(PASSAGE PROVIDED Opens)
Please join the Theater and Performance Studies Workshop for:
PhD Candidate, Theatre Arts and Performance Studies, Brown University
Who will present:
Staging Futurity and Reenacting the Past: Theater and Performance in Black Miami’s Historical Preservation Efforts
Respondent: Dr. Tina Post, Director of Creative Research (TAPS), Assistant Professor in English Language and Literature
Tuesday, May 3,
4:30–6:00 PM CST
EXCLUSIVELY OVER ZOOM
Please register for the workshop HERE. The workshop coordinators will circulate the paper to all registrants and the Zoom link is made available upon registration.
(Please do not cite or circulate the works-in-progress without the author’s explicit consent.)
We are committed to making our workshop fully accessible to persons with disabilities. Please direct any questions or concerns to TAPS workshop coordinators, Michael Stablein (firstname.lastname@example.org) and Catrin Dowd (email@example.com).
(PASSAGE PROVIDED Closes)
-- TASK INSTRUCTIONS --
(A) Who is listed as the respondent in the workshop announcement?
(B) Pick up the workshop announcement after its final sentence and write what comes next.
(DATASET Opens)
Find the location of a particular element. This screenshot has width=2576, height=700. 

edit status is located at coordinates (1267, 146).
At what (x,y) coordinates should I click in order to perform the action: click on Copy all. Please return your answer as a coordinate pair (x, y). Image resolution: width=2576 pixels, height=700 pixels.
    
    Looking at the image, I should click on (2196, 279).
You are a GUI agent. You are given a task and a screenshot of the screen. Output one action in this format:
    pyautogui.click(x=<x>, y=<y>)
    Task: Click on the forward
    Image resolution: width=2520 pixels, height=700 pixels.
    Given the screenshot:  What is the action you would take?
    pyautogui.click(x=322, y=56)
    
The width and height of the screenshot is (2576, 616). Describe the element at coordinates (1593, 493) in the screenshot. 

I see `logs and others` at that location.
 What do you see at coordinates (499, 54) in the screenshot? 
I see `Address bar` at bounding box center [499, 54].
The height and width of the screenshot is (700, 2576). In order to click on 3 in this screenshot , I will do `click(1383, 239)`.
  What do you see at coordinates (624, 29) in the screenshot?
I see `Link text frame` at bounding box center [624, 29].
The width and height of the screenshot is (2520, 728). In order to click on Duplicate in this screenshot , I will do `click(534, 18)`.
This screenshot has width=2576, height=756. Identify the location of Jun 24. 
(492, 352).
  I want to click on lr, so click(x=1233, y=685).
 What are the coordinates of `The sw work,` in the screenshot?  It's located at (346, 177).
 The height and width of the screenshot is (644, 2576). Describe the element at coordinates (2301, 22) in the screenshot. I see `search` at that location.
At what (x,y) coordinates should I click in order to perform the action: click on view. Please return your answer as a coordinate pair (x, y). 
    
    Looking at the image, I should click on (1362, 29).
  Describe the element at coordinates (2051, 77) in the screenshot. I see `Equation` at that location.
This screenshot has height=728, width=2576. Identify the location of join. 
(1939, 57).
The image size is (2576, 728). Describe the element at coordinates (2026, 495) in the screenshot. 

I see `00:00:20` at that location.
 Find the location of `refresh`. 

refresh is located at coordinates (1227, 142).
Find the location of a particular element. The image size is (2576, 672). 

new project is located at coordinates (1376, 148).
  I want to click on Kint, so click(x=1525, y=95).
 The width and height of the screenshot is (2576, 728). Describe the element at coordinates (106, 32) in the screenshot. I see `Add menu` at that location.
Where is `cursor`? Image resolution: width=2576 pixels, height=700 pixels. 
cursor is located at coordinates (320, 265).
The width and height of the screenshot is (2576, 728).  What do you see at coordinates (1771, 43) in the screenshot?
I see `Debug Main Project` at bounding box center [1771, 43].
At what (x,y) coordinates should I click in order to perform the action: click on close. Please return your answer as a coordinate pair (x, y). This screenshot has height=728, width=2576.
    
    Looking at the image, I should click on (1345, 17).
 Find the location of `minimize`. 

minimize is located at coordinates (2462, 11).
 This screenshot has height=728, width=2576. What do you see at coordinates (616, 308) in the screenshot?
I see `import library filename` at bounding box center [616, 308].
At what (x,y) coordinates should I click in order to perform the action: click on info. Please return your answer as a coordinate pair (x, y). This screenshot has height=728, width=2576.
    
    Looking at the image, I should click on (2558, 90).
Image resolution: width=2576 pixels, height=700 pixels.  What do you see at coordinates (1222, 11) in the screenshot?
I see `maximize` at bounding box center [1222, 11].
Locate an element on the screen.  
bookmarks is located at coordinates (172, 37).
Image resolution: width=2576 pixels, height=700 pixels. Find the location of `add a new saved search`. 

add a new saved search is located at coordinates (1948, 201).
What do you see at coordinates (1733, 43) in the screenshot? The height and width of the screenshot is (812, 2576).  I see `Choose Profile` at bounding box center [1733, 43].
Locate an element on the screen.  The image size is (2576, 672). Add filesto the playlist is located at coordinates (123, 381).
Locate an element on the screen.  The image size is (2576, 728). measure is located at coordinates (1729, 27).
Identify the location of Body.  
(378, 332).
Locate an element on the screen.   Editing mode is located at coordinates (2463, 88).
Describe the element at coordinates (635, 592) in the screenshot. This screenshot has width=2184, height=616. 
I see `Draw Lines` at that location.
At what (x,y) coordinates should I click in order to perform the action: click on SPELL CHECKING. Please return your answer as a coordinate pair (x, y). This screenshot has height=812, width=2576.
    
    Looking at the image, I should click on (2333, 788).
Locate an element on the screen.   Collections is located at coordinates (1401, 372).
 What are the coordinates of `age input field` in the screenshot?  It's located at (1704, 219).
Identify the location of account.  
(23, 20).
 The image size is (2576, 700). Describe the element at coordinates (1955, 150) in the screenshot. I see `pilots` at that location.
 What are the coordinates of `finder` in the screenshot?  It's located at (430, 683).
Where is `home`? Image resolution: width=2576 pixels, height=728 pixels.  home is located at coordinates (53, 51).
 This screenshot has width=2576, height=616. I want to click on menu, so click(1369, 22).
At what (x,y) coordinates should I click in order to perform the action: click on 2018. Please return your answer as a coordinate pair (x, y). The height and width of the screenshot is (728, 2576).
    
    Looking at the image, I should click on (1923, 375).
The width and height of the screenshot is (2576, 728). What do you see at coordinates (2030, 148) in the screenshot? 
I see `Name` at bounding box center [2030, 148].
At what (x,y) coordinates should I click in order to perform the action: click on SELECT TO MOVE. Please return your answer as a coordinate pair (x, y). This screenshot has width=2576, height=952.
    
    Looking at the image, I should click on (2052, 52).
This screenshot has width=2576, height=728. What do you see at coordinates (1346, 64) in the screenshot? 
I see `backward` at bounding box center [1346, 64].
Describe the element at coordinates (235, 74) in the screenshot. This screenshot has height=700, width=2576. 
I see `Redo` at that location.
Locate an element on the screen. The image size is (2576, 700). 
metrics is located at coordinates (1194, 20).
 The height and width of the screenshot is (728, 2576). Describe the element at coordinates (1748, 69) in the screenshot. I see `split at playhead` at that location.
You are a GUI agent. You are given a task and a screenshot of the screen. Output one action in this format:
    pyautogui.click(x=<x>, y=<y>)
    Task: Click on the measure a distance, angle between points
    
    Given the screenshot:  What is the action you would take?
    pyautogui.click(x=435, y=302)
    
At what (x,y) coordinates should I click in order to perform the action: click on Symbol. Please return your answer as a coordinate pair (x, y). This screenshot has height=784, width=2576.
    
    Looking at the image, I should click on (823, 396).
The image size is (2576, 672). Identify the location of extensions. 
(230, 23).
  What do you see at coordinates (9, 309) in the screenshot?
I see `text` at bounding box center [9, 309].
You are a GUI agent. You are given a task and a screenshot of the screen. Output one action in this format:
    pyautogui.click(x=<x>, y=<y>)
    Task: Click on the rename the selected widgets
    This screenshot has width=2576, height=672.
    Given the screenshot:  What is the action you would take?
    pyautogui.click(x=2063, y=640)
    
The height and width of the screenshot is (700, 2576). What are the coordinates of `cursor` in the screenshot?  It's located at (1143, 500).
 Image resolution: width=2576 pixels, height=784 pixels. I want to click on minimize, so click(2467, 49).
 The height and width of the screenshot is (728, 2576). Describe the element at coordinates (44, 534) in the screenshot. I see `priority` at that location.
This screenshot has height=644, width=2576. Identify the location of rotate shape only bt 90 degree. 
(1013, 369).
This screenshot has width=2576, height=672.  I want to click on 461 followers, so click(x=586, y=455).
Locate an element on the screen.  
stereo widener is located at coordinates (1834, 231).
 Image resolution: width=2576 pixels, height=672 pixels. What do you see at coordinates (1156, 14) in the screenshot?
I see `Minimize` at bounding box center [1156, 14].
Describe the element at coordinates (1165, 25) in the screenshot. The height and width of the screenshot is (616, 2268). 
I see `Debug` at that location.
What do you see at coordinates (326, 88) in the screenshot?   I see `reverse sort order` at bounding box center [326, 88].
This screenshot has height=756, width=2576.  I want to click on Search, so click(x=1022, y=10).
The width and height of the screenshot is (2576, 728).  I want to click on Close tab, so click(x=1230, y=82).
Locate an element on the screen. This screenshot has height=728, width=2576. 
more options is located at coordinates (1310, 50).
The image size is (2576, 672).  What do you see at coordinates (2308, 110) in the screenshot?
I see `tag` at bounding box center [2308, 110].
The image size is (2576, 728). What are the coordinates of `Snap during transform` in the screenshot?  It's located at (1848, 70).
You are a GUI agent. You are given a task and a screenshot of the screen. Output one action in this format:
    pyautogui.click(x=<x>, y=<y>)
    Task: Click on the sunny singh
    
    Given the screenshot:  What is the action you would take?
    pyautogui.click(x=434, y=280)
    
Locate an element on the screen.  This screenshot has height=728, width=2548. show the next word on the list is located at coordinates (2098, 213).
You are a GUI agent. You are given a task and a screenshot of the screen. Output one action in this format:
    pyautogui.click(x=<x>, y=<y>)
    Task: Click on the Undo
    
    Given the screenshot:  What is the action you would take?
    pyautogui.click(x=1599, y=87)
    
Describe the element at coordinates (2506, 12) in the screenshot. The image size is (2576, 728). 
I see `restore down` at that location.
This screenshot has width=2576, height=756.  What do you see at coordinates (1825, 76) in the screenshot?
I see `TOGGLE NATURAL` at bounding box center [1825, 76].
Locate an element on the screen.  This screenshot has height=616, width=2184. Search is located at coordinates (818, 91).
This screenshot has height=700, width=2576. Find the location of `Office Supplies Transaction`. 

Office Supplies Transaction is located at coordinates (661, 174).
(DATASET Closes)
-- ANSWERS FOR THIS EXERCISE --
(A) Dr. Tina Post, Director of Creative Research (TAPS) and Assistant Professor in English Language and Literature.

(B)
ABSTRACT: This paper explores the role of theater and performance in Black Miami’s historical preservation efforts through an examination of the institution building by two Black Miami natives. Dr. Dorothy Jenkins Fields and Dr. Enid Pinkney are Black women educators who have championed the preservation of Black Miami’s history by building communal institutions rooted in restored historical sites. In 1977, Fields founded the Black Archives History and Research Foundation of South Florida, an organization that strives to “collect and preserve the rapidly vanishing material that reflects the African American experience in Miami-Dade County.” With Fields at the helm, the foundation acquired Miami’s Lyric Theater in 1988 and transformed the space into the largest repository of 20th century Black life in South Florida. During the early 20th century, Lyric Theater was known as Black Miami’s “Little Broadway” and attracted major entertainment acts from across the nation. Today, the restored theater houses the Black Archives Foundation and serves the local community through arts and cultural programming. Less than a ten-minute drive away, Pinkney organized a demonstration in the early 2000s to halt the demolition of Miami’s Historic Hampton House, an abandoned Green Book hotel. Pinkney led a successful initiative to save the Hampton House and transformed the site into a cultural center that offers music programming and cultural exhibitions. A visit to the restored Hampton House inspired Kemp Powers to write the play One Night in Miami, and this dramatic work was later adapted into a film produced by Amazon Studios. Fields and Pinkney’s oral accounts and the history of the sites themselves demonstrate how performance and theatricality conjure political power in the preservationists efforts. This paper lingers with the political capacity of theater and performance in the struggle to prove Black Miami’s historical value to the state and in popular culture.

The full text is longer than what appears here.